« C’est Maurice Richard qui est si populaire. C’est Maurice Richard qui compte tout le temps. » C’est ce que chantait Oscar Thiffault en 1955, et l’histoire aurait pu s’arrêter là. Elle aurait déjà été de celles qui font les légendes. Car oui, Maurice Richard comptait tout le temps. Coupes Stanley à gogo, exploits sur patins, records à profusion :
le joueur, qui a joint le Canadien en 1942, est devenu au fil de ses 18 saisons à Montréal l’étoile de l’équipe, vénéré numéro 9 dont le chandail trône encore aujourd’hui bien haut dans l’imaginaire collectif québécois.

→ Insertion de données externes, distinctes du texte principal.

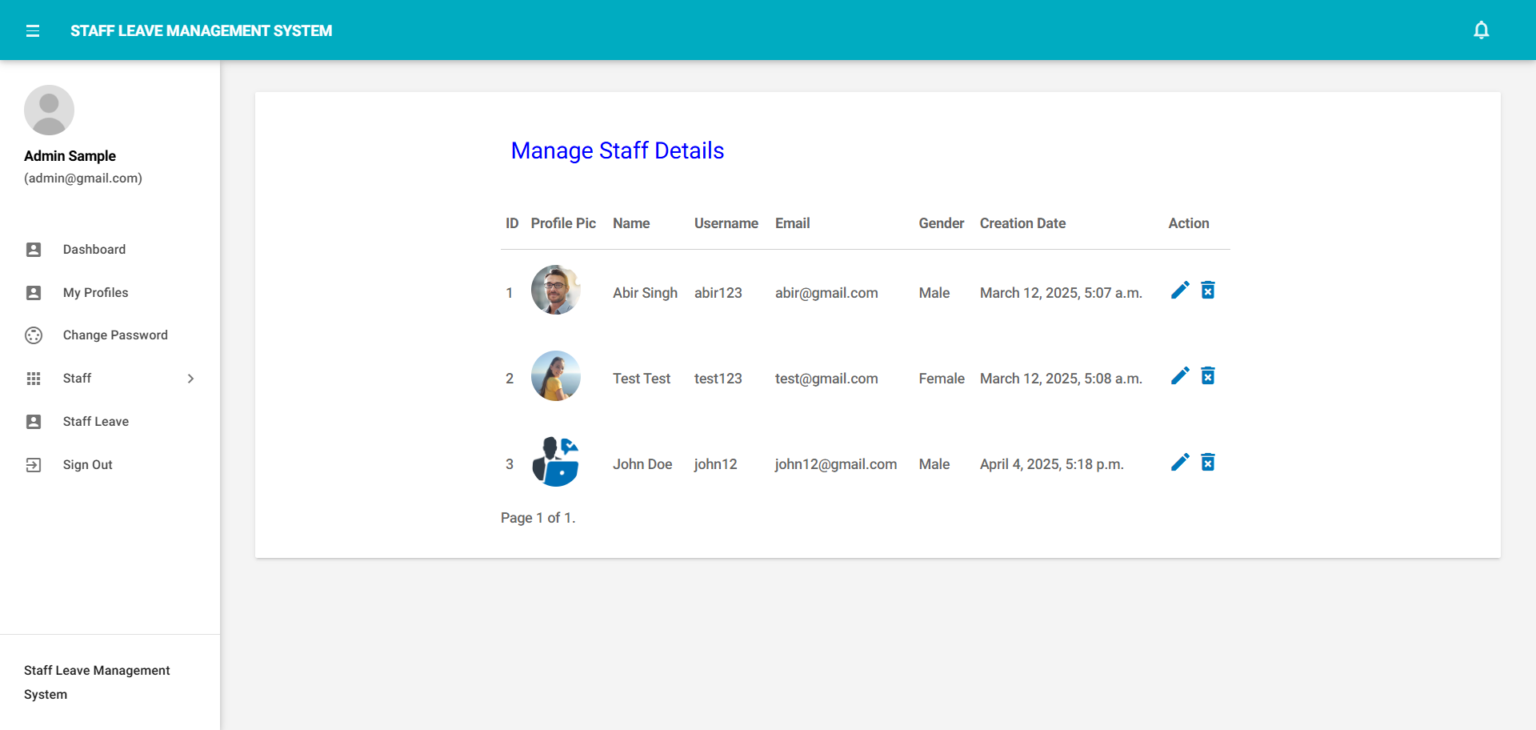Click the Staff grid icon in sidebar
The height and width of the screenshot is (730, 1536).
pos(34,378)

Mais Maurice, c’était plus que ça. Un homme, issu d’un milieu modeste, qui presque malgré lui s’est retrouvé l’emblème d’une véritable lutte existentielle, celle de son peuple à genoux devant les intérêts financiers détenus par d’autres, celle d’une nation qui n’osait même pas encore se rêver comme telle, celle d’une âme qui ne demandait qu’une étincelle pour se mettre à flamboyer.
D’un joueur de hockey exceptionnel, parti de rien pour arriver à tout, il se sera également mué en héros populaire, bougie d’allumage de la fameuse émeute du Forum, en 1955, que plusieurs considèrent comme le point de départ de la Révolution tranquille.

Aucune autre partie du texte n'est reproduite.